|High on Royal Arches|
Suffer-fest #2: Royal Arches
This didn’t start off as a suffer-fest…
We awoke early, packed up camp and headed into the Yosemite National Park. Derek would have normally been sleeping for a lot of this drive and he did nap once we were into the woods, but the gorgeous alpine terrain that is Tuolumne Meadows had him alert. I pointed out the major structures: Mt. Dana, Lembert Dome, Cathedral Peak, Fairview Dome, Pywiak, Stately Pleasure Dome, Tenaya Peak, Cloud's Rest, and the monarch of the entire park: Half Dome.
|Derek on one of the lower pitches|
As we past Olmsted Point parking, I spotted bear on the road and cried out, "Bear, bear, bear!" to alert Derek. We watched it scamper straight up the steep slope above the road. It was the last bear we'd see on the trip, but at least we saw one.
I drove directly to the Ahwahnee Hotel parking lot and found a spot steps from the trailhead. Nothing seems to have changed in the Valley. I was back here in 2012, just for a day to zip up the Nose with some blonde dude, but before that it was...I don't even know how long. Maybe most of a decade since I last really visited the Valley. I was teeming with excitement to share this place with Derek.

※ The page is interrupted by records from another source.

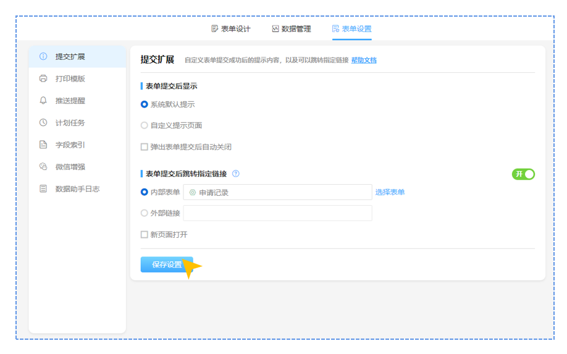Open the 数据管理 tab
The width and height of the screenshot is (567, 354).
coord(291,29)
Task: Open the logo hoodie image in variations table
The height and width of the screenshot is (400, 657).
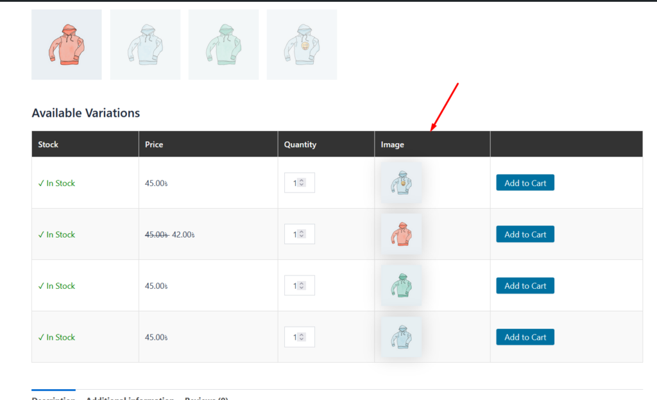Action: pos(401,183)
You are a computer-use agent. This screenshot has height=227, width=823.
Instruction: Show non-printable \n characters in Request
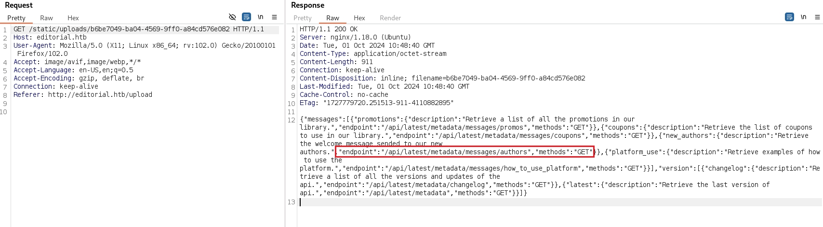coord(260,17)
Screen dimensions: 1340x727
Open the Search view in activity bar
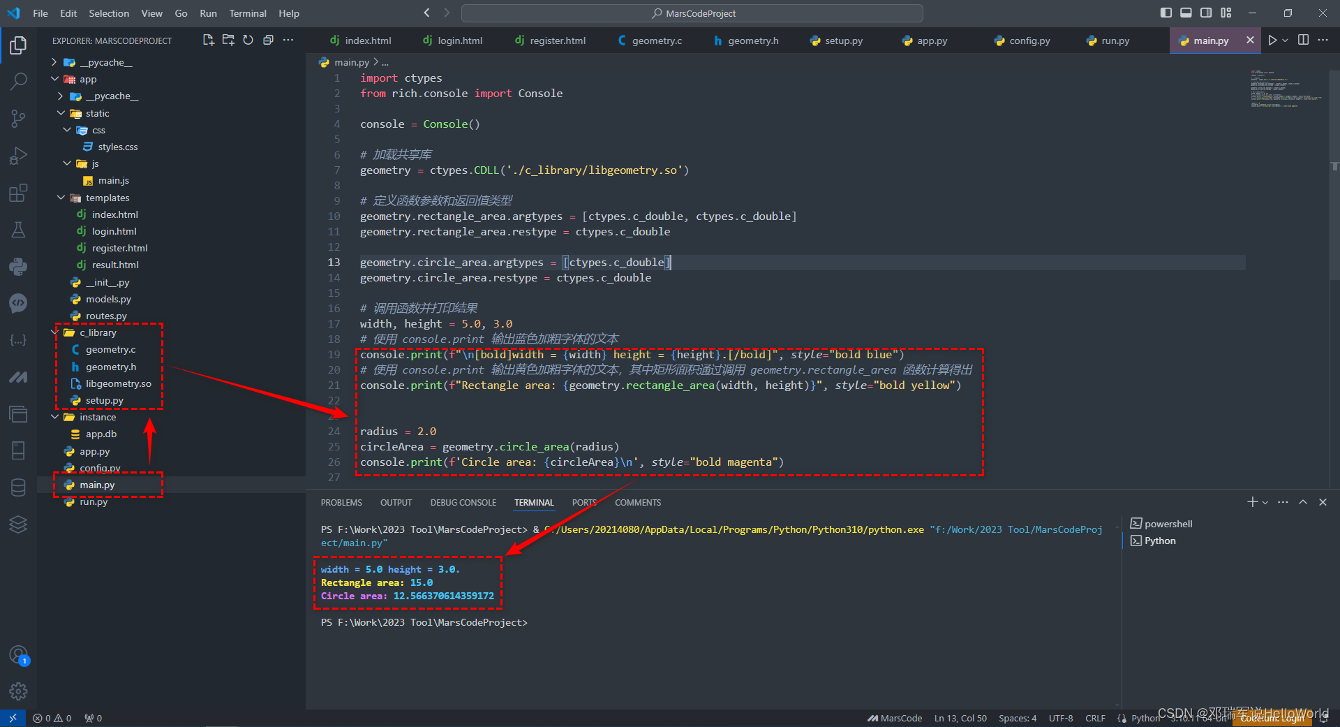point(18,82)
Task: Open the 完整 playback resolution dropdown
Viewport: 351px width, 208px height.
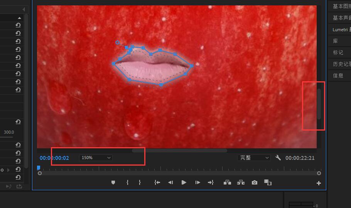Action: click(254, 158)
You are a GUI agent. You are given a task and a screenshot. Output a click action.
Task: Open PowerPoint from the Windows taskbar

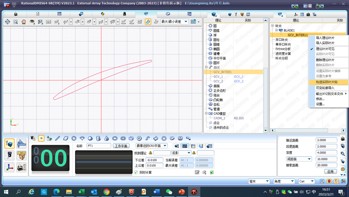pos(182,192)
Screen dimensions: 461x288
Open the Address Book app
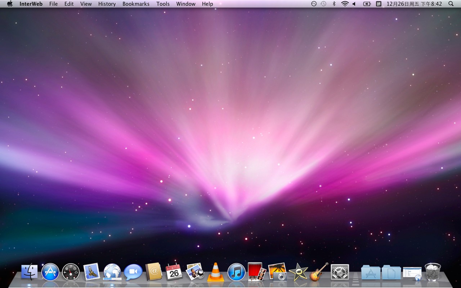(154, 272)
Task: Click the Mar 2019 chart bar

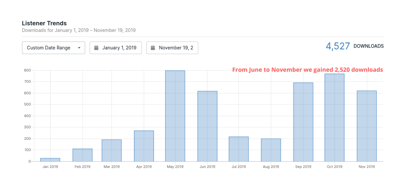Action: click(112, 150)
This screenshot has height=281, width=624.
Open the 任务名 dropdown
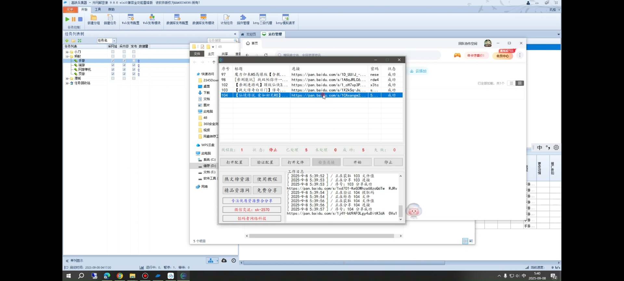coord(114,41)
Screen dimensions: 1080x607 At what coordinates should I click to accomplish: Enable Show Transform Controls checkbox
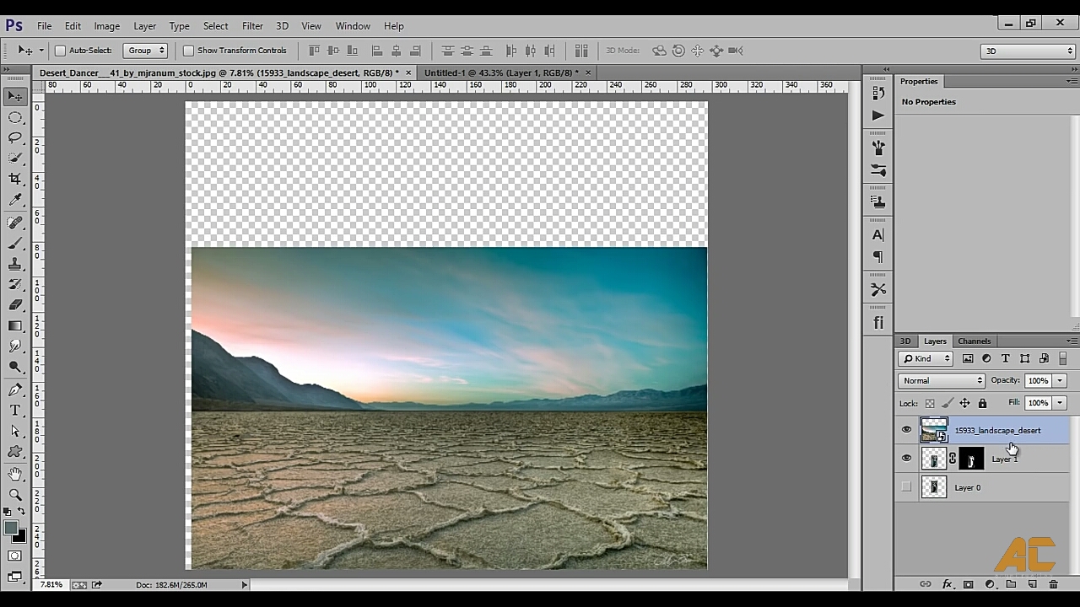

We geared up, taking a 60-meter rope, a moderate rack, a 64-ounce bladder and two 20-ounce bottles in a light pack, along with some food. We planned to climb most of the route in our approach shoes and carried our climbing shoes just in case. We did the 5-minute approach to the start of the route and I insisted on starting with the classic, slick 5.6 chimney start and not the "easier" 5.7 start around the corner. Derek needed to experience a Yosemite wide crack.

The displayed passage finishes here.